AaronWatters / jp_proxy_widget

Generic Jupyter/IPython widget implementation that will support many types of javascript libraries and interactions.
BSD 2-Clause "Simplified" License
61 stars 12 forks source link

Installing in JupyterLite #33

Closed psychemedia closed 2 years ago

psychemedia commented 2 years ago

Do you know whether jp_proxy_widget should in principle be able to run in JupyterLite, the WASM powered JupyterLab environment?

The current wheel doesn't install in JupyterLite.

I also note that you make use of requests in the code; requests doesn't run out of the can in pyodide (at least, it didn't last time I checked) so I'm guessing that is one thing that might need refactoring (or otherwise addressing) for a version of jp_proxy_widget capable of running in JupyterLite.

AaronWatters commented 2 years ago

I don't know. jp_proxy_widgets mainly depends on the standard infrastructure, so maybe you could make a fork with stuff disabled to work.

If the Lite version does not support persistent filesystems and internet protocols seamlessly I'm not sure it has realistic use cases outside of "gee whiz that's cool!" But this is coming from the guy who once thought smart phones was a dumb idea ;c).

BTW: please check out my latest thing sometime and let me know what you think

https://github.com/AaronWatters/H5Gizmos

psychemedia commented 2 years ago

Re: utility of jupyterlite: it's already used by numpy et al as part of their get-startes documentation..;-)

AaronWatters commented 2 years ago

If they asked me I would advise against using the lite version for anything except heavily caveated simple demos. Many users (including PhD scientists) already find the Jupyter environment extremely confusing and scary and this just makes things more confusing and scary for everyone who hasn't drunk the koolaid. I'm not even sure it's a good idea for the "try me" button...

One of the first things I would want to do with Jupyter would be to download some data from a website somewhere (other than where the Jupyter image came from) and the browser same origin restriction is specifically designed to prevent this. So the user has to keep in mind a whole collection of things they can and can't do in different flavors of Jupyter...

I would prefer that they make things simpler rather than more complicated.

But of course they are not asking me.

AaronWatters commented 2 years ago

However, I would be delighted if you would fork jp_proxy_widgets to see if it is possible to make (part of it) work under the lite version. I might try this eventually, but I have higher priorities at the moment.
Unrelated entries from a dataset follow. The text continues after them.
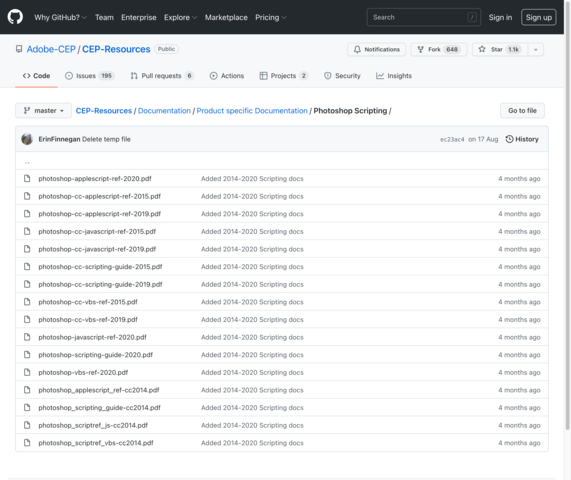Switch to the Issues tab
This screenshot has height=480, width=571.
coord(90,76)
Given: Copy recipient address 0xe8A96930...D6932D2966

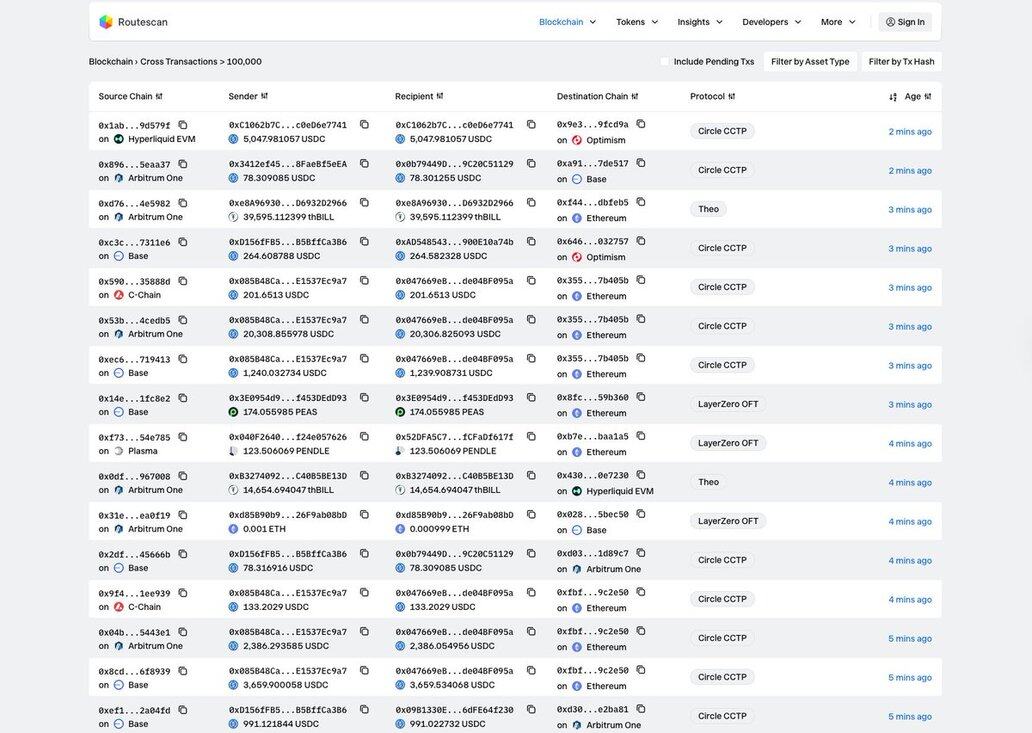Looking at the screenshot, I should (531, 203).
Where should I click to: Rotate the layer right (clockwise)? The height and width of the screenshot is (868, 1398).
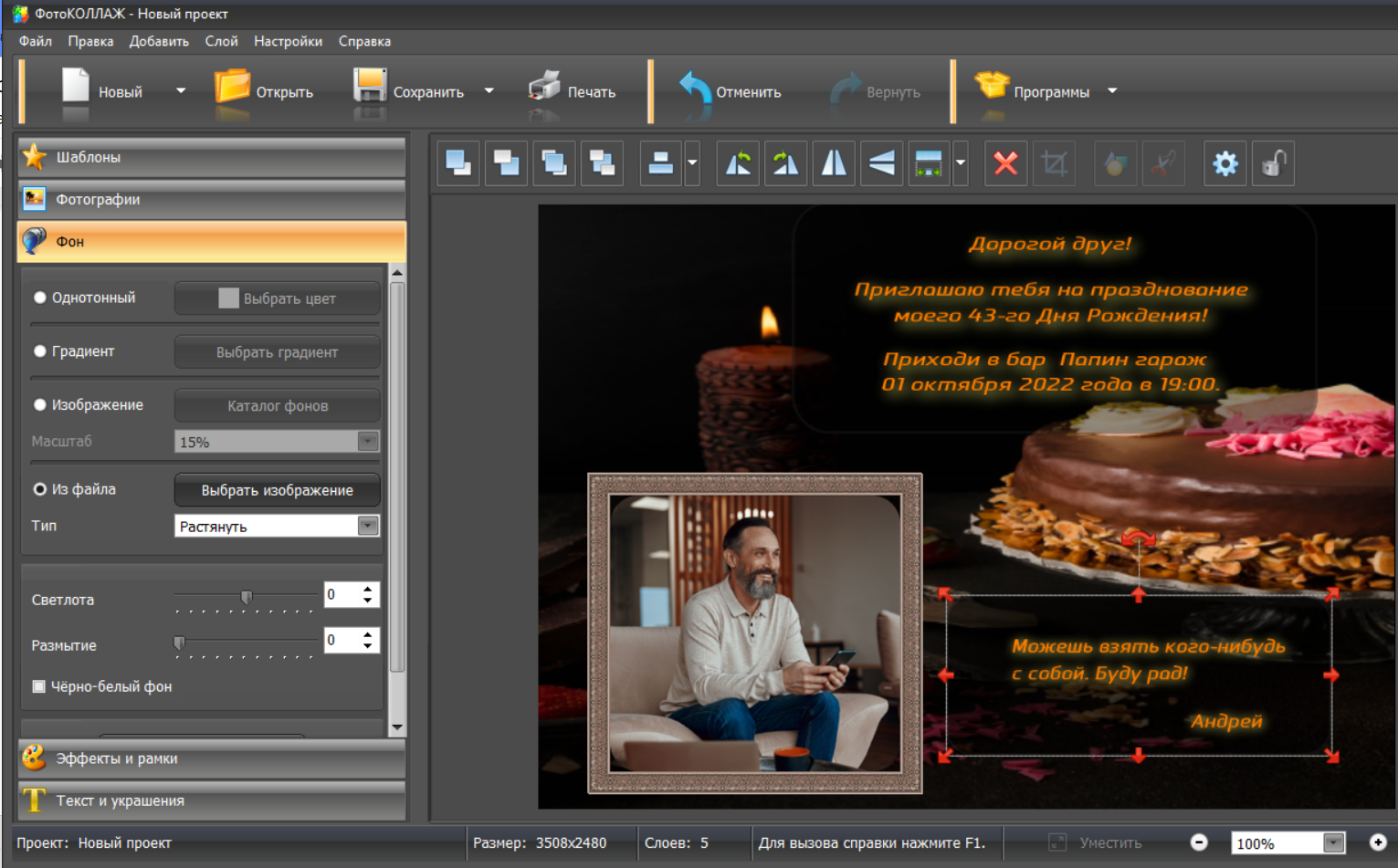click(x=785, y=164)
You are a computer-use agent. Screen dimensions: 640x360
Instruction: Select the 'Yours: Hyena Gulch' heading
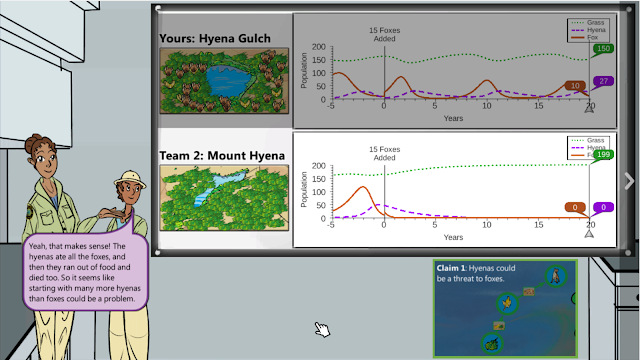click(215, 38)
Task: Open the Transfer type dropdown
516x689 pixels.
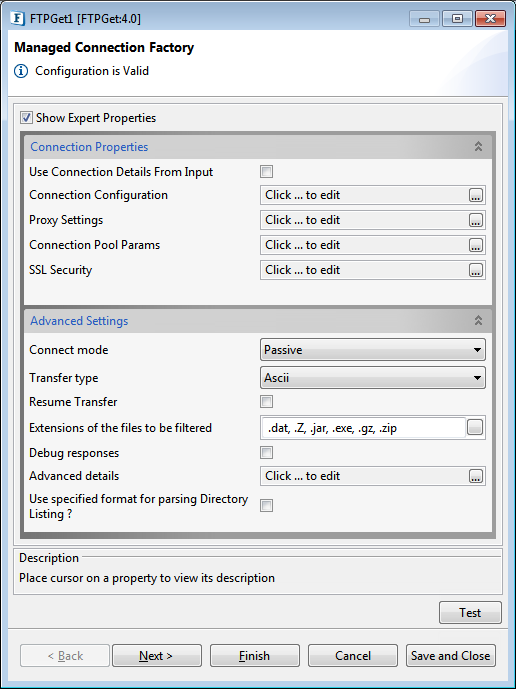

psychemedia commented 2 years ago

There are certainly quite a lot of workarounds required at the moment to do with file handling, the need to call certain functions as async functions, the inability to use %pip magic (and the caveats on generic wheels), the myriad file systems that are in play (in-memory, browser storage, local filesystem) and that are inconsistent with each other, etc etc. The pandas folk were looking at using JupyterLite but atm the file handling seems to be a blocker, for example.

But at the same time, there is no requirement on a server other than a simple web server, which helps both the publisher and the user, although there is a large download required and you do need a reasonable amount of memory.

There's a lot of other interesting work i pure-browser apps and Python coding atm. Pyscript, of course, and a really interesting in-browser deployment of datasette as datasette-lite.

As all these things are built of pyodide, it may be that workarounds can be found at the pyodide level to address some of the issue. In addition, it may be that more package providers start to feel they have to build in support for pyodide runtimes.